Mi vida con un buen colchón viscoelástico Dormity

colchón viscoelástico
colchón viscoelástico

Os juro que de este fin de semana no pasa. Llevo ya tres días sin pegar ojo. No, no es por el estrés del trabajo. Es el maldito colchón. Los muelles. Bueno, uno de ellos, se me clava en la espalda en un punto preciso. Y me ponga como me ponga siempre está allí para pincharme. Por eso, repito, este fin de semana me voy a la tienda a comprarme un colchón viscoelástico. Alguien me ha comentado los colchones Dormity son de buena calidad. Voy a ver.

colchón viscoelástico
colchón viscoelástico

Una semana después.

Chicos, soy una persona nueva. No solo es que haya recuperado mis horas de sueño, sino que ahora duermo bien, muy bien. Y lo bueno es que no era consciente de lo mal que dormía antes. Sí, al final me compré uno de los colchones Dormity, un colchón bueno.

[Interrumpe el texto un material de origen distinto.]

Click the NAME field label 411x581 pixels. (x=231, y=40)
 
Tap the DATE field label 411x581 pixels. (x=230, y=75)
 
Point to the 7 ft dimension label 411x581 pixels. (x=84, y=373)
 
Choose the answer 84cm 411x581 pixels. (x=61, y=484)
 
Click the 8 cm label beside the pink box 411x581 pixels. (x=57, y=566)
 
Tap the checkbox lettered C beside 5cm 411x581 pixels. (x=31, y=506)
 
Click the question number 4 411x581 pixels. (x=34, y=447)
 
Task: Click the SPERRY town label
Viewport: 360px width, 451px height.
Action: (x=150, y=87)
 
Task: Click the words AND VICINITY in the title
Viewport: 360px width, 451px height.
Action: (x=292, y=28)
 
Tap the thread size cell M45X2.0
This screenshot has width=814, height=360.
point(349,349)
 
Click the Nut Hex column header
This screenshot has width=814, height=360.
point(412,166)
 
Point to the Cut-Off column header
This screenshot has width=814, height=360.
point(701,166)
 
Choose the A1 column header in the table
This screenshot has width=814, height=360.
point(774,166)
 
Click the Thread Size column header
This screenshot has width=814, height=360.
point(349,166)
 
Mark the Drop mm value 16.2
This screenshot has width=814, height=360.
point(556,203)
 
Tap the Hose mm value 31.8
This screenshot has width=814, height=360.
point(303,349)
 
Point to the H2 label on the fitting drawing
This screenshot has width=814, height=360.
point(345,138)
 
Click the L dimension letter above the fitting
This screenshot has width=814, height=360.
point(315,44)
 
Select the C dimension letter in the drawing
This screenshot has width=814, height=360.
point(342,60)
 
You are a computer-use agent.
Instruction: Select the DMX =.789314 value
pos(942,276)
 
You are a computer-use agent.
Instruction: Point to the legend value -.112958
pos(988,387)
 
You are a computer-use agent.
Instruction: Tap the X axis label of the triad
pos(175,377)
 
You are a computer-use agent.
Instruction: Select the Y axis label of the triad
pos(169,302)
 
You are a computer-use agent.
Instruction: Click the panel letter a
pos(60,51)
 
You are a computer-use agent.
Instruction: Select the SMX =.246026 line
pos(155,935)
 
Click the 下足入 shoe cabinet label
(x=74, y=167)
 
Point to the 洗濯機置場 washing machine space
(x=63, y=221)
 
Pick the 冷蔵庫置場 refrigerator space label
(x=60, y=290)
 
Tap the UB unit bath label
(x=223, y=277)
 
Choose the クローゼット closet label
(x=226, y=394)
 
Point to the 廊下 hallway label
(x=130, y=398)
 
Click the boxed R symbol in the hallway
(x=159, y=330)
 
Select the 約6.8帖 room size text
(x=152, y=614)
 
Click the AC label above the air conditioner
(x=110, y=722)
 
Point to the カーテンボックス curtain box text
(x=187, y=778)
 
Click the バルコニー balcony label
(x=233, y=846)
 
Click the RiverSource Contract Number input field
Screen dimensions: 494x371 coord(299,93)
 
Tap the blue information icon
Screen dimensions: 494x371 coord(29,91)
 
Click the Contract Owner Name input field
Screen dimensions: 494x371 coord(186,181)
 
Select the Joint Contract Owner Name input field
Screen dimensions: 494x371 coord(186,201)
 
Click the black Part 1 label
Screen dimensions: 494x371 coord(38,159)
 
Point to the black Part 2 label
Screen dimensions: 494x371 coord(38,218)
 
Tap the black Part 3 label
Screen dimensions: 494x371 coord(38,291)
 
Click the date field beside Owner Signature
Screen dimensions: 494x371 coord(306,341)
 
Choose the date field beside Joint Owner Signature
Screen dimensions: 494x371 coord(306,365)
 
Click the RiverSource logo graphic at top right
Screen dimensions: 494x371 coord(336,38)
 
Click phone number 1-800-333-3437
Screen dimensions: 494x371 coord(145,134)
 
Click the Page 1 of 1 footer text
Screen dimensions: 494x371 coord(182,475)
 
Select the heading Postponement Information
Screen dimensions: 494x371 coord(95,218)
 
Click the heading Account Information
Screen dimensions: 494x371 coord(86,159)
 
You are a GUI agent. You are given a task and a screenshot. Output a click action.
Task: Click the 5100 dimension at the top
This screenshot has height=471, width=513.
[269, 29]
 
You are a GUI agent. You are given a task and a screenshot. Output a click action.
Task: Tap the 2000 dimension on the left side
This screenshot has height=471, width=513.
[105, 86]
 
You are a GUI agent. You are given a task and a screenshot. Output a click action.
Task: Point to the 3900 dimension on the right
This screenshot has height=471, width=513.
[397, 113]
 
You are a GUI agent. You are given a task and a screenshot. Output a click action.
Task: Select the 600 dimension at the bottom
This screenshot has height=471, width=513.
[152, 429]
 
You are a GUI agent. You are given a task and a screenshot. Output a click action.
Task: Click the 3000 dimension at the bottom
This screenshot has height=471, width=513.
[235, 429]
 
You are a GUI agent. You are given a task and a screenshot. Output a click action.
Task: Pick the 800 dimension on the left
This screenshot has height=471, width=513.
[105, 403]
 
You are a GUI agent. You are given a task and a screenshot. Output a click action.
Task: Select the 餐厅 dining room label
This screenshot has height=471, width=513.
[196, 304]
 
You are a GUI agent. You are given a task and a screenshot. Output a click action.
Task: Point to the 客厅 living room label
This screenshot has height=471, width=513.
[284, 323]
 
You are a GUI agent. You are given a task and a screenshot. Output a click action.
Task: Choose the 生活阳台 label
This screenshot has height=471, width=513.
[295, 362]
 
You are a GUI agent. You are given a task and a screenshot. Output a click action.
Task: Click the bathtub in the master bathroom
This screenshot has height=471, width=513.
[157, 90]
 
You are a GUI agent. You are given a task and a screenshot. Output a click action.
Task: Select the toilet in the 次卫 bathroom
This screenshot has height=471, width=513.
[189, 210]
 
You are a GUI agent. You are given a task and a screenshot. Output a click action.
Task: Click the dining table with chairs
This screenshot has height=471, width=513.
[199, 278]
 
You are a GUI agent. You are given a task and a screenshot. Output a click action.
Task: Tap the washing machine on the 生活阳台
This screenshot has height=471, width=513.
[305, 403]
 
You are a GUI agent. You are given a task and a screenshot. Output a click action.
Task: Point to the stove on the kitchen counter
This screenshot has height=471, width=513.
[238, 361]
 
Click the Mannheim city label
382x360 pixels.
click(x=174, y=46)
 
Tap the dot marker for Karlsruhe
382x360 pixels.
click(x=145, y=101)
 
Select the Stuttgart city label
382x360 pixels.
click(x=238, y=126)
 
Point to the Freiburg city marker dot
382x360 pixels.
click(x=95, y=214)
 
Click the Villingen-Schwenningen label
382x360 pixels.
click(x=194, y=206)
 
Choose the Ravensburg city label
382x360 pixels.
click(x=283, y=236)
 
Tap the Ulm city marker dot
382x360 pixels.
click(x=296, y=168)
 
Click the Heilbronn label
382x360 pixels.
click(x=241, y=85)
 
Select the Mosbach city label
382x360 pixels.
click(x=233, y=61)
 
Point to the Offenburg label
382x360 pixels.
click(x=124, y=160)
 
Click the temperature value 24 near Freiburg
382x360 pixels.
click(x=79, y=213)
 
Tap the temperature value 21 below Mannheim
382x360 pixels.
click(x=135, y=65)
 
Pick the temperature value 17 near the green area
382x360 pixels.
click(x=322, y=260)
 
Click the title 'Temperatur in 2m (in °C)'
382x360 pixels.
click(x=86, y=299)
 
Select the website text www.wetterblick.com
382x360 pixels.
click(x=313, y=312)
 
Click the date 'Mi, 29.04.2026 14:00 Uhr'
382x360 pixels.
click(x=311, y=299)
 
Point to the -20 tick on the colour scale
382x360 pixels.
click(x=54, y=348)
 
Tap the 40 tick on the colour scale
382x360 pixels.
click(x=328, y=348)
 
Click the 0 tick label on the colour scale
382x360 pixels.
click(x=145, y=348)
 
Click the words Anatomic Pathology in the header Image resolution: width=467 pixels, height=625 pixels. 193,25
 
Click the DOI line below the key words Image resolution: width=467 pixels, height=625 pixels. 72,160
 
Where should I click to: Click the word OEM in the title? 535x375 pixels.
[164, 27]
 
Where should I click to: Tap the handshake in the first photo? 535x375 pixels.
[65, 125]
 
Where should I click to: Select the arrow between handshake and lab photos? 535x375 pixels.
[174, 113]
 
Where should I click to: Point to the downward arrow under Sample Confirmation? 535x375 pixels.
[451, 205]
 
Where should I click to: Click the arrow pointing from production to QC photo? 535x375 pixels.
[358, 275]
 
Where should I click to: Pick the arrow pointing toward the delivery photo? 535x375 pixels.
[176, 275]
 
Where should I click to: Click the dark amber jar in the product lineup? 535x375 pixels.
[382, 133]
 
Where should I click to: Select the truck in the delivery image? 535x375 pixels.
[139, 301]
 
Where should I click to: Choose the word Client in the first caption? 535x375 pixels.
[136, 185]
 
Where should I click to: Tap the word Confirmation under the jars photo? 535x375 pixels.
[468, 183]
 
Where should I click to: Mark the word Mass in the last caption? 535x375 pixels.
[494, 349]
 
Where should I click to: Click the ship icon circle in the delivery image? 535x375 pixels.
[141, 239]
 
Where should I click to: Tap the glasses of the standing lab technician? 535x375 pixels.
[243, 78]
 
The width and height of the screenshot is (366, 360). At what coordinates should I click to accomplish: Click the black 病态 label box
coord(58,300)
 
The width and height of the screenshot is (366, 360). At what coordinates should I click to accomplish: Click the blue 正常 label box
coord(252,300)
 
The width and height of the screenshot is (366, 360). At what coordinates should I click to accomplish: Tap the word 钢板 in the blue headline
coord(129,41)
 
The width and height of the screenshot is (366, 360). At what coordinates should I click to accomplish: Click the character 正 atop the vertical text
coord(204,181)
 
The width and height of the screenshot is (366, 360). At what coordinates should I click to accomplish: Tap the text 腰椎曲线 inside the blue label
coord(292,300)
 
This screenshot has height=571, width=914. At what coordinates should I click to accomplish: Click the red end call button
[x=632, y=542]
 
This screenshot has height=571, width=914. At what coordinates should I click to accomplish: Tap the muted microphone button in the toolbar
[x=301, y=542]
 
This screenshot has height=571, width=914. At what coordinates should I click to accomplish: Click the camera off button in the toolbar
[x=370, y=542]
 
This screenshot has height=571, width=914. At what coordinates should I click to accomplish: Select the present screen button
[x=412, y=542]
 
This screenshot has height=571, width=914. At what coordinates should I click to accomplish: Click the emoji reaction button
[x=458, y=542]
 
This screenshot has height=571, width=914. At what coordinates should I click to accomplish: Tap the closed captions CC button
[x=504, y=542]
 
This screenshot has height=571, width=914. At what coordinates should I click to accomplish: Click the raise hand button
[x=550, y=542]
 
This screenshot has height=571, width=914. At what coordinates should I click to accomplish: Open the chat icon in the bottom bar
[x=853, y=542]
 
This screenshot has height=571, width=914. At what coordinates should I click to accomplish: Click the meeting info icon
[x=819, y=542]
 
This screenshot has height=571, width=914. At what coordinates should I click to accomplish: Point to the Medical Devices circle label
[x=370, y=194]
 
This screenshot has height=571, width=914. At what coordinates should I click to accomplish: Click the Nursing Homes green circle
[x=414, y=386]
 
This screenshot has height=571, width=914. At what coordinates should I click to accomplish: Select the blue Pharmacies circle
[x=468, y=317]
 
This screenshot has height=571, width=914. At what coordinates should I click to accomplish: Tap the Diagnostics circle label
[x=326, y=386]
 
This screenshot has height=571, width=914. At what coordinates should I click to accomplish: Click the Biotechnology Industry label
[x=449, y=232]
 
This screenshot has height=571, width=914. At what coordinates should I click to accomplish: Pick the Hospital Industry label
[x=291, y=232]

La verdad es que entré en la web y me costó decidirme. No es que fuera un experto, pero algo sabía sobre colchones. En principio lo que mejor me iría sería un colchón viscoelástico dormity, pero había una gran variedad. Luego de informarme un poco más decidí quedarme con un colchón viscoelástico con espumación HR. No es un colchón de espuma, sino que tienen una espumación High Resilience, es decir de alta resiliencia.

colchones Dormity
colchones Dormity

La resiliencia es la capacidad que tienen los materiales de recuperar su estado original después de haber sido sometidos a una presión. El modelo de colchón Dormity que me ha cambiado la vida es el colchón viscoelástico Bass, que contiene un bloque de viscoelástica con el que permite que el colchón se adapte perfectamente a la forma y el peso de mi cuerpo.

Una vez lo pedí, en 4 días lo tenía instalado en casa. Además, dispone de una garantía de 5 años y puedo probarlo durante 101 días. Es decir, que si durante este tiempo hay algo que no me convence puedo devolverlo. ¡Pero os juro que este colchón Dormity no lo devuelvo ni por todo el oro del mundo!